Today’s Slylock has what strikes me as a pretty big disconnect between the text and the art. The narrative we’re presented with asks us to believe that it’s Max who was lagging behind, and Slylock who has to still forge ahead to complete their mission. But check out what they actually look like: Max dynamically striding forward into adventure, looking over his shoulder at his companion, who’s desperately clinging to the broken bridge with a look of panic on his face. It’s almost as if these tales aren’t being written by their true hero, isn’t it? Anyway, here’s hoping Max crumples that map into a ball, tosses it into the ravine while Slylock watches, and heads off into the jungle, never looking back.

Barney Google and Snuffy Smith, 6/11/18

While I admit it isn’t for everyone, I really enjoyed the Darren Aronofsky Noah from a few years back (my pocket review is that the it’s the only big-budget biblical epic I’ve seen that has the nerve to get as crazy as the actual bible).
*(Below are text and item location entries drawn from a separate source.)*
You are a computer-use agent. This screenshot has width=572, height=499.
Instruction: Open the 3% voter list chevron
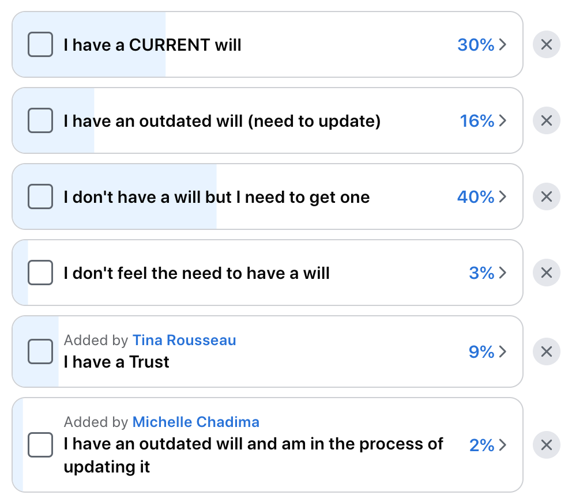[x=503, y=273]
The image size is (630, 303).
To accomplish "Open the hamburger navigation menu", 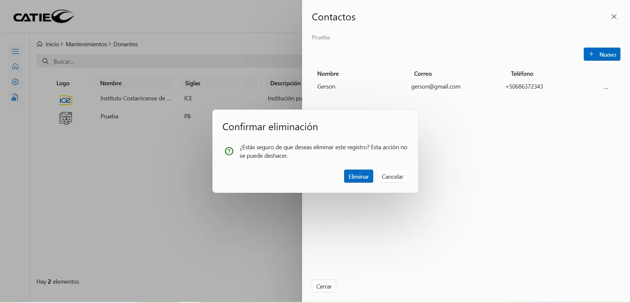I will [15, 51].
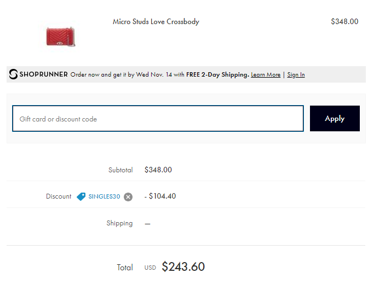Viewport: 385px width, 296px height.
Task: Click the SHOPRUNNER brand name text
Action: point(43,74)
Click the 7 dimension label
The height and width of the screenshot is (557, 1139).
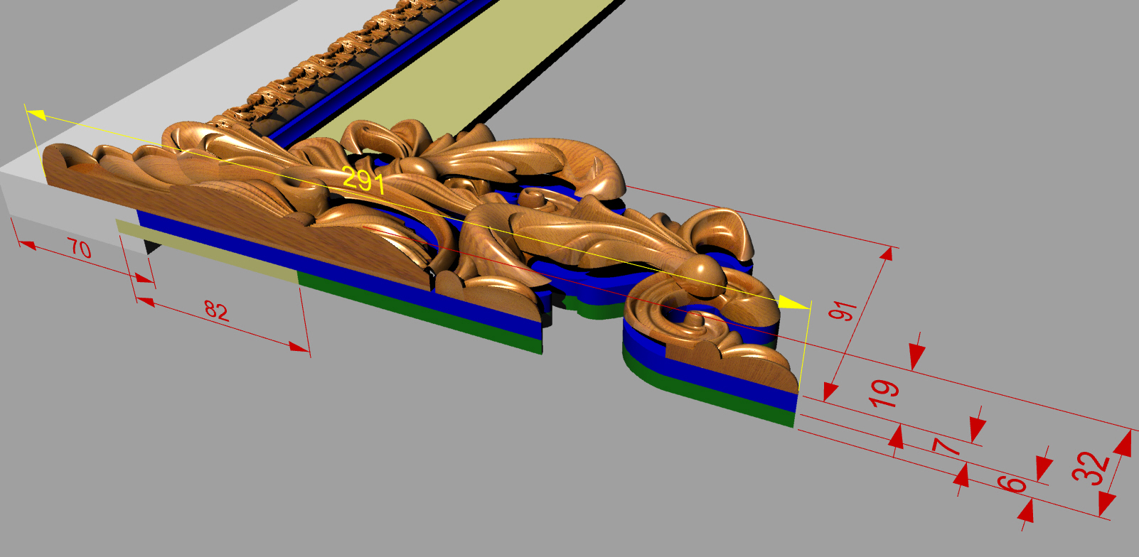click(946, 447)
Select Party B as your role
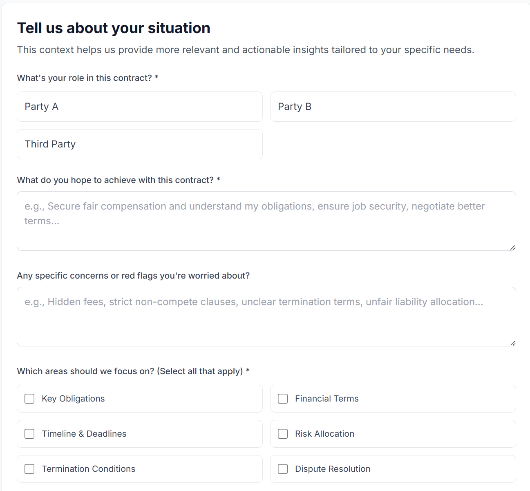 click(393, 107)
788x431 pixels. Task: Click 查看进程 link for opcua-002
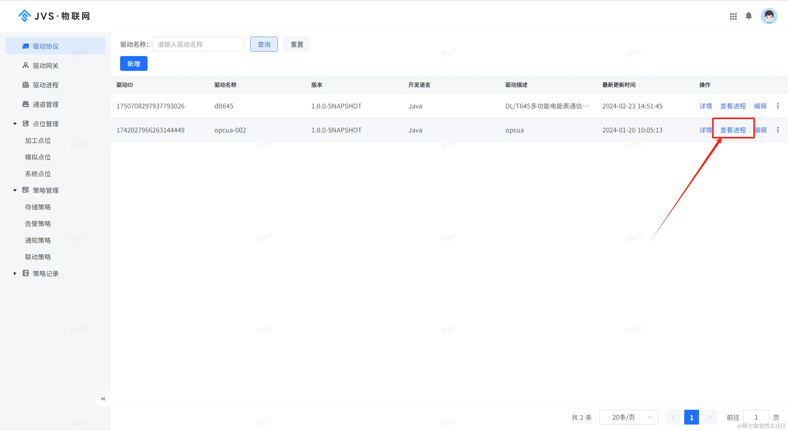pos(733,130)

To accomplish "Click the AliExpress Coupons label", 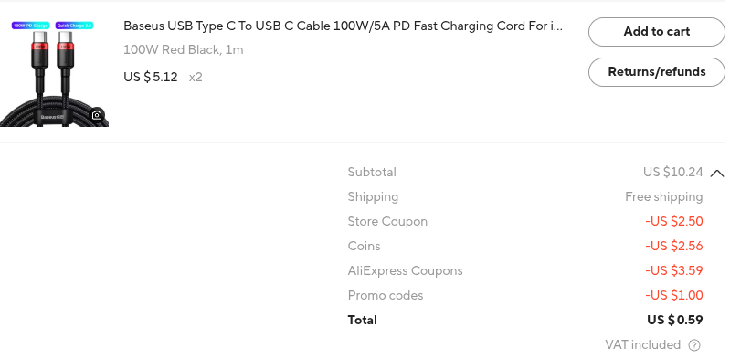I will 405,270.
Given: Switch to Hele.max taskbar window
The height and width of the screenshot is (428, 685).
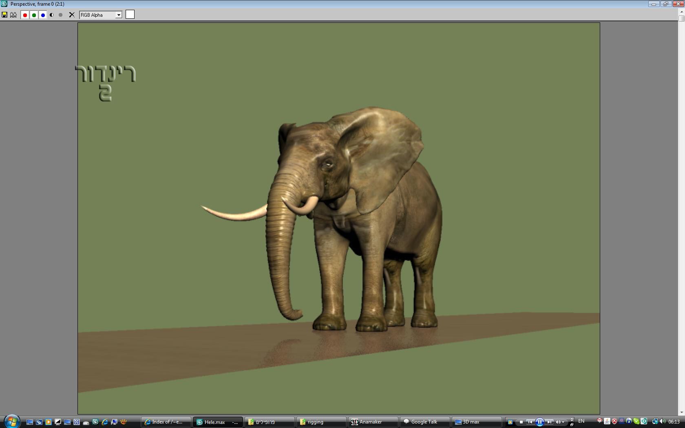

One of the key themes of the movie is that for most of the story Noah believes that God plans to kill off all of mankind for its sins; Noah and his family are merely to shepherd the animal species through the Flood, and then once they die of old age, the human race will be justly wiped out. It’s only when he discovers that his daughter-in-law is pregnant that he has to recalibrate his thinking; but what today’s Barney Google and Snuffy Smith asks us to imagine is a word where the Flood is meant as a final and complete act of extermination, not just for man but for the beasts as well. Parson Tuttle is, as usual, wrong: There is an ark, and these creatures are calmly walking one by one into it, each to bear witnes for his or her kind at the complete elimination of all their fellows. All will live out the rest of their lives in contemplation, and eventually perish, leaving the earth cleansed of the filth that is biological life.

Mary Worth, 6/11/18

Hey, remember when Tommy used to date one his co-workers, but then he hurt himself and missed a few days of work, and when he came back she dumped him and he became a Vicodin addict? Then he eventually got fired, which solved the problem of having to work with an ex, but caused more problems in terms of not having a job and spiraling downward into addiction and so forth. But good news! Now he has a job, and there’s a girl at this job that Tommy clearly intends to make his own! His life’s all set, until the dangerous combination of a back injury and a breakup inevitably befalls him again.

Spider-Man, 6/11/18

It’s funny because Iron Fist has immediately taken Spidey’s measure and deemed him not even worth punching with his titular iron fist, and instead has chosen to kick him with what I assume is a regular, non-metallic foot, which appears to be clad in a ballet slipper of some kind.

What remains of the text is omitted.